◆ **Exercise 1**
Condense the paragraph of the reverse stock split announcement that begins "No fractional shares will be issued" into a short bulleted list that keeps its main facts.
◆ **Exercise 2**
Using the reverse stock split announcement, decide whether each statement agrees with it. Answer yes or no, and quote the deciding words. (a) After the split, the Common Stock will trade under a new symbol. (b) The stockholders allowed the Board to choose a ratio between 1-for-5 and 1-for-20. (c) The split will change the authorized number of shares of Common Stock.
◆ **Exercise 3**
Rewrite the passage of the reverse stock split announcement starting with "The Reverse Stock Split is" and going on through "bid price requirement.", putting "assurance" in place of "guarantee".

◆ **Document text**
::::::

Benitec Biopharma Inc. (NASDAQ:BNTC) (“Benitec” or “Company”), a clinical-stage, gene therapy-focused, biotechnology company developing novel genetic medicines based on its proprietary DNA-directed RNA interference (“ddRNAi”)
“Silence and Replace” platform, announced today that it will effect a 1-for-17 reverse stock split (“Reverse Stock Split”) of its common stock, par value $0.0001 per share (“Common Stock”), that will become effective on July 26, 2023, at 12:01 a.m., Eastern Time. Benitec’s Common Stock will continue to trade on The Nasdaq Capital Market (“Nasdaq”) under the existing symbol “BNTC” and will begin trading on a split-adjusted basis when the market opens on July 26, 2023. The new CUSIP number for the Common Stock following the Reverse Stock Split will be 08205P209.
The Reverse Stock Split is primarily intended to bring the Company into compliance with the $1.00 minimum bid price requirement for maintaining its listing on Nasdaq. There is no guarantee the Company will meet the minimum bid price requirement.
At the annual meeting of stockholders held on December 7, 2022, the Company’s stockholders granted the Company’s Board of Directors (the “Board”) the discretion to effect the Reverse Stock Split at a ratio of not less than 1-for-5 and not more than 1-for-20, with such exact ratio to be determined by the Board without further approval or authorization of the Company’s stockholders. On July 24, 2023, the Board approved a 1-for-17 reverse split ratio, and on July 25, 2023, the Company filed a Certificate of Amendment to its Amended and Restated Certificate of Incorporation to effect the Reverse Stock Split effective July 26, 2023.
The 1-for-17 reverse stock split will automatically combine and convert 17 current shares of the Company’s Common Stock into one issued and outstanding share of Common Stock. Proportional adjustments also will be made to all outstanding securities of the Company entitling their holders to purchase shares of Common Stock or acquire shares of Common Stock, including issued and outstanding stock options, pre-funded warrants and warrants, as a result of the Reverse Stock Split, as required by the terms of those securities. The Reverse Stock Split will not change the par value of the Common Stock nor the authorized number of shares of Common Stock.
No fractional shares will be issued in connection with the Reverse Stock Split. All fractional shares will be rounded up to the nearest whole share. The Reverse Stock Split will affect all stockholders uniformly and will not alter any stockholder’s percentage interest in the Company’s equity (other than as a result of the rounding of shares to the nearest whole share in lieu of issuing fractional shares).
The Company’s transfer agent and registrar and warrant agent, Computershare Trust Company, N.A., will serve as the exchange agent for the Reverse Stock Split. Registered stockholders holding pre-split shares of the Company’s Common Stock electronically in book-entry form are not required to take any action to receive post-split shares. Stockholders owning shares via a broker, bank, trust or other nominee will have their positions automatically adjusted to reflect the Reverse Stock Split, subject to such broker’s particular processes, and will not be required to take any action in connection with the Reverse Stock Split.

::::::

Saved data entries
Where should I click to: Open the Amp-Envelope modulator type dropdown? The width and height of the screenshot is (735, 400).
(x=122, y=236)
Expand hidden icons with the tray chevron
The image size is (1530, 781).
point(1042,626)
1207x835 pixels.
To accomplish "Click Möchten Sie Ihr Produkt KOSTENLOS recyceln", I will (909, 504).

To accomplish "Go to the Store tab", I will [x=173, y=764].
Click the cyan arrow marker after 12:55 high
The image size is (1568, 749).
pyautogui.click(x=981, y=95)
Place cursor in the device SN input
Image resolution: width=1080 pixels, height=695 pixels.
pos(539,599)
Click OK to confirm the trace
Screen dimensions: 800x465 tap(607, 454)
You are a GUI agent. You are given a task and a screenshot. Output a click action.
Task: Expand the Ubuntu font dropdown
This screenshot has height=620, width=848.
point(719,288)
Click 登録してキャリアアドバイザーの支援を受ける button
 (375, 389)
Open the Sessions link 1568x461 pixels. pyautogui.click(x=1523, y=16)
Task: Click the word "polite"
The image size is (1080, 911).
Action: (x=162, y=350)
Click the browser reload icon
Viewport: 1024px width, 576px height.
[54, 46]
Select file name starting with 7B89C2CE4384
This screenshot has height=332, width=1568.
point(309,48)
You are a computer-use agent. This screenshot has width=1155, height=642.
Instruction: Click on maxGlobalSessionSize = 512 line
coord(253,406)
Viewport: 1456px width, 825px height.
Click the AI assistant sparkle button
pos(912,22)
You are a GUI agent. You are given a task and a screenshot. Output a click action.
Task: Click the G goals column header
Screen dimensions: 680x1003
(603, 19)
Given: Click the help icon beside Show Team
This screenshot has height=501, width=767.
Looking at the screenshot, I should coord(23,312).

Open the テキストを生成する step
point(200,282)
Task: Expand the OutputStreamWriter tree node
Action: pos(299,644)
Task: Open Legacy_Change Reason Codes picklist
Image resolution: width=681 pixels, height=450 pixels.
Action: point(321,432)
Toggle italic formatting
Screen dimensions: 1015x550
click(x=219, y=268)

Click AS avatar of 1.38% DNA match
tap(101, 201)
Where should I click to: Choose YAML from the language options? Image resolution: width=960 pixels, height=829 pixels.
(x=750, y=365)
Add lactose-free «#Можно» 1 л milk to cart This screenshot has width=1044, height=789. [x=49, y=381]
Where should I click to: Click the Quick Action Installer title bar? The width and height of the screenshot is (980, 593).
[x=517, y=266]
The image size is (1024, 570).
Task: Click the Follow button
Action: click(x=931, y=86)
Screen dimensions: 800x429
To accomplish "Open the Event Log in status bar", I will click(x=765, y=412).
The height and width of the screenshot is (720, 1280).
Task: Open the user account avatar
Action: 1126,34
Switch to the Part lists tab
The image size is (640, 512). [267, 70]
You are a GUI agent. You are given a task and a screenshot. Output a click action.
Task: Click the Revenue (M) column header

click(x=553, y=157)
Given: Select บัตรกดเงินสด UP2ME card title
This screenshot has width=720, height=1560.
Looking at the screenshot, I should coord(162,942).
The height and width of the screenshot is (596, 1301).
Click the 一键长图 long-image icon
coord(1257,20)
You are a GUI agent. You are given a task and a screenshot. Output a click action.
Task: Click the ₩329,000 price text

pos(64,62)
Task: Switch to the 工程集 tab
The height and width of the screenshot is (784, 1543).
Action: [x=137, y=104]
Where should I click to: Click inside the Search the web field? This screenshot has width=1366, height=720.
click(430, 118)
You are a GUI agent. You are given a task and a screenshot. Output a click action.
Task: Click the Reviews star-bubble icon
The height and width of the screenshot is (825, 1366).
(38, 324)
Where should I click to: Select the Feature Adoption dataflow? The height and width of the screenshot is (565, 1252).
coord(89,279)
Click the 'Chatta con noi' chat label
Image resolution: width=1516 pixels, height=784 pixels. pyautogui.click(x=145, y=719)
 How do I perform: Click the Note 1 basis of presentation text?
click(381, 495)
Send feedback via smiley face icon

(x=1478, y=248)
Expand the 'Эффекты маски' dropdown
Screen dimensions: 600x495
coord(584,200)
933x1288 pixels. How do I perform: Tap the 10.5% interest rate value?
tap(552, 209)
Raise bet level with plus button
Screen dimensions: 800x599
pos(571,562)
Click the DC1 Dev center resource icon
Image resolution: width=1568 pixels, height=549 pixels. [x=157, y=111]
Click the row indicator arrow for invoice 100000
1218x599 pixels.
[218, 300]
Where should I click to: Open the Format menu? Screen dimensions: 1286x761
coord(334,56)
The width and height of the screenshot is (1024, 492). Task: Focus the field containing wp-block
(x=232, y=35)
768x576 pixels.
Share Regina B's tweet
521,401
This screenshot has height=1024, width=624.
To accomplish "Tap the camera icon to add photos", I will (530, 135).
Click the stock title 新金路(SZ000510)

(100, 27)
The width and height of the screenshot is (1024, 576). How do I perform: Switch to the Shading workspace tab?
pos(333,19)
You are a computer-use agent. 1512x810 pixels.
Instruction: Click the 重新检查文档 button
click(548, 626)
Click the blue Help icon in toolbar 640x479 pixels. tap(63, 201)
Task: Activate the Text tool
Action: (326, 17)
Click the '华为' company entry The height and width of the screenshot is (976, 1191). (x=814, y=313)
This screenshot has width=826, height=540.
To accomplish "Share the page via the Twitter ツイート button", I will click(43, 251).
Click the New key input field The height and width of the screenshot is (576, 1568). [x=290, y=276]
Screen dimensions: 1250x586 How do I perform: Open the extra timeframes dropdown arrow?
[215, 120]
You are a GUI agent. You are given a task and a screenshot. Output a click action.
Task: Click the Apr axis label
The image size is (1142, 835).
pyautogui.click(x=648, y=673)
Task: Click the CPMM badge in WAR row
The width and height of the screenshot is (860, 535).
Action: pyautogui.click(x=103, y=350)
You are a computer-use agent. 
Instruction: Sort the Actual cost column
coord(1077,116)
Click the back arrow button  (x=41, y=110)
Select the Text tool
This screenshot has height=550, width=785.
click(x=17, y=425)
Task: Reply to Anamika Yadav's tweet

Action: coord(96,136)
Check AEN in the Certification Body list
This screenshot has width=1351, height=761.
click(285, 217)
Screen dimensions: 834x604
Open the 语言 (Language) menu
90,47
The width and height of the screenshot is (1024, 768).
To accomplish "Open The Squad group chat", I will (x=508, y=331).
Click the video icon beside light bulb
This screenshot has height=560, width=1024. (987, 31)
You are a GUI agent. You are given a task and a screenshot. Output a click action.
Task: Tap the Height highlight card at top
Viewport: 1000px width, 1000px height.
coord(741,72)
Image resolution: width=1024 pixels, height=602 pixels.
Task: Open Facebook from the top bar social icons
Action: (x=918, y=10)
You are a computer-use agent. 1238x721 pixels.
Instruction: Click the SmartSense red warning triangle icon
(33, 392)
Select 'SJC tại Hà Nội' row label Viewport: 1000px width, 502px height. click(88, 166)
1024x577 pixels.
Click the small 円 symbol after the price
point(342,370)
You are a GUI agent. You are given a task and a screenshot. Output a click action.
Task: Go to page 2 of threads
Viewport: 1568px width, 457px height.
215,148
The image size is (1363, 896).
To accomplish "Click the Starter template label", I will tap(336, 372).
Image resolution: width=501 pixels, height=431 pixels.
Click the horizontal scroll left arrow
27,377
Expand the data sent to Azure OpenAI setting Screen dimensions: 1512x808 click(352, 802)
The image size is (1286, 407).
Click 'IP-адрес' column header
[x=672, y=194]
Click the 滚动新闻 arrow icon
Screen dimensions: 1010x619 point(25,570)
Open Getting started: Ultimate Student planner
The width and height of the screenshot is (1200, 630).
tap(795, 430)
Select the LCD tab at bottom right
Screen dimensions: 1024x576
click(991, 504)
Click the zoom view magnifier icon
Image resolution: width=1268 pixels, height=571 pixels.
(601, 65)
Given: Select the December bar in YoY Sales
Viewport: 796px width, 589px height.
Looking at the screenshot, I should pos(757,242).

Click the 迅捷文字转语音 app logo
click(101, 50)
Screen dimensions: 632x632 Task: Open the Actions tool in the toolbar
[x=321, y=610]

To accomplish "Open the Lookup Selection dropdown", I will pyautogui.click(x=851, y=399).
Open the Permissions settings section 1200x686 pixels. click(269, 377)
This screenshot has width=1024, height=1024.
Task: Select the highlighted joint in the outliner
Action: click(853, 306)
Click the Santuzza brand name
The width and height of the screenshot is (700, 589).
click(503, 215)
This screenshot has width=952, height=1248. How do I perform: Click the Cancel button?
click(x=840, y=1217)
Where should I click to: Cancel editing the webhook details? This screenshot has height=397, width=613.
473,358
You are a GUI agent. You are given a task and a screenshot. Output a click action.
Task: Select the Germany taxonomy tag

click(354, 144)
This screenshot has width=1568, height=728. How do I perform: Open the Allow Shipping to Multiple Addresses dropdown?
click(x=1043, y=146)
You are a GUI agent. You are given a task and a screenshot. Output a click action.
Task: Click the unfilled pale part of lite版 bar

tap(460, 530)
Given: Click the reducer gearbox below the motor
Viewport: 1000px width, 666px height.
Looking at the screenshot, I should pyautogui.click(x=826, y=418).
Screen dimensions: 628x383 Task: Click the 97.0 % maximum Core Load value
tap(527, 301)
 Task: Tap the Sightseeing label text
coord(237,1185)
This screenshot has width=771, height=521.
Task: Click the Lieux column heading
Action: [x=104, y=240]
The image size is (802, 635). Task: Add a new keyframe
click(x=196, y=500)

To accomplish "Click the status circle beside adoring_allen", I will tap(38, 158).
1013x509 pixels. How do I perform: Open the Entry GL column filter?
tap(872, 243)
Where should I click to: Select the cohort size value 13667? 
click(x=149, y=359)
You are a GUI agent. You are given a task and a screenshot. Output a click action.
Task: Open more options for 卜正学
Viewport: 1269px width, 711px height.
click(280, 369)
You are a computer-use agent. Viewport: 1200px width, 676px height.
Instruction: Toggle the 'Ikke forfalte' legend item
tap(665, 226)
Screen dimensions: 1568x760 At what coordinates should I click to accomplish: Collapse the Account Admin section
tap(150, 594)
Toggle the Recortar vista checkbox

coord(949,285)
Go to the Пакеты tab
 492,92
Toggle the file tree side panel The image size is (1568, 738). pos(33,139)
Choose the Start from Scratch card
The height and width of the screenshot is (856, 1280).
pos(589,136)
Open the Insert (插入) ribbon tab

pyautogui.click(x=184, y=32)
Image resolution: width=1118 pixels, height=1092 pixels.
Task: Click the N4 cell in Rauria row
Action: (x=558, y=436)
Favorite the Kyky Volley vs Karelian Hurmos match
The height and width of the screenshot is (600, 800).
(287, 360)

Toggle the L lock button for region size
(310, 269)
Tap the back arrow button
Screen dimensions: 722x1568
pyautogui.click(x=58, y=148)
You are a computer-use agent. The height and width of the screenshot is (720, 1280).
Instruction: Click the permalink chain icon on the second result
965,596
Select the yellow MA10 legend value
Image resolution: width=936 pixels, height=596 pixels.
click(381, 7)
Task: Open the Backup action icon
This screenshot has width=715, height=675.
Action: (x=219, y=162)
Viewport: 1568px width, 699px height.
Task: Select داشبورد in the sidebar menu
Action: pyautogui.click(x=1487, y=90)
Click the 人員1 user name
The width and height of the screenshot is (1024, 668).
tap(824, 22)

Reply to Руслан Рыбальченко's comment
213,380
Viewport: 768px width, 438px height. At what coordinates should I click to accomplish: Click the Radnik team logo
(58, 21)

::::::

◆ **Answer box 1**
- No fractional shares will be issued in the Reverse Stock Split.
- All fractional shares will be rounded up to the nearest whole share.
- The split will affect all stockholders uniformly.
- It will not alter any stockholder's percentage interest in the Company's equity, apart from the effect of rounding up to whole shares.

◆ **Answer box 2**
(a) No: "under the existing symbol “BNTC”"
(b) Yes: "at a ratio of not less than 1-for-5 and not more than 1-for-20"
(c) No: "The Reverse Stock Split will not change the par value of the Common Stock nor the authorized number of shares of Common Stock."

◆ **Answer box 3**
The Reverse Stock Split is primarily intended to bring the Company into compliance with the $1.00 minimum bid price requirement for maintaining its listing on Nasdaq. There is no assurance the Company will meet the minimum bid price requirement.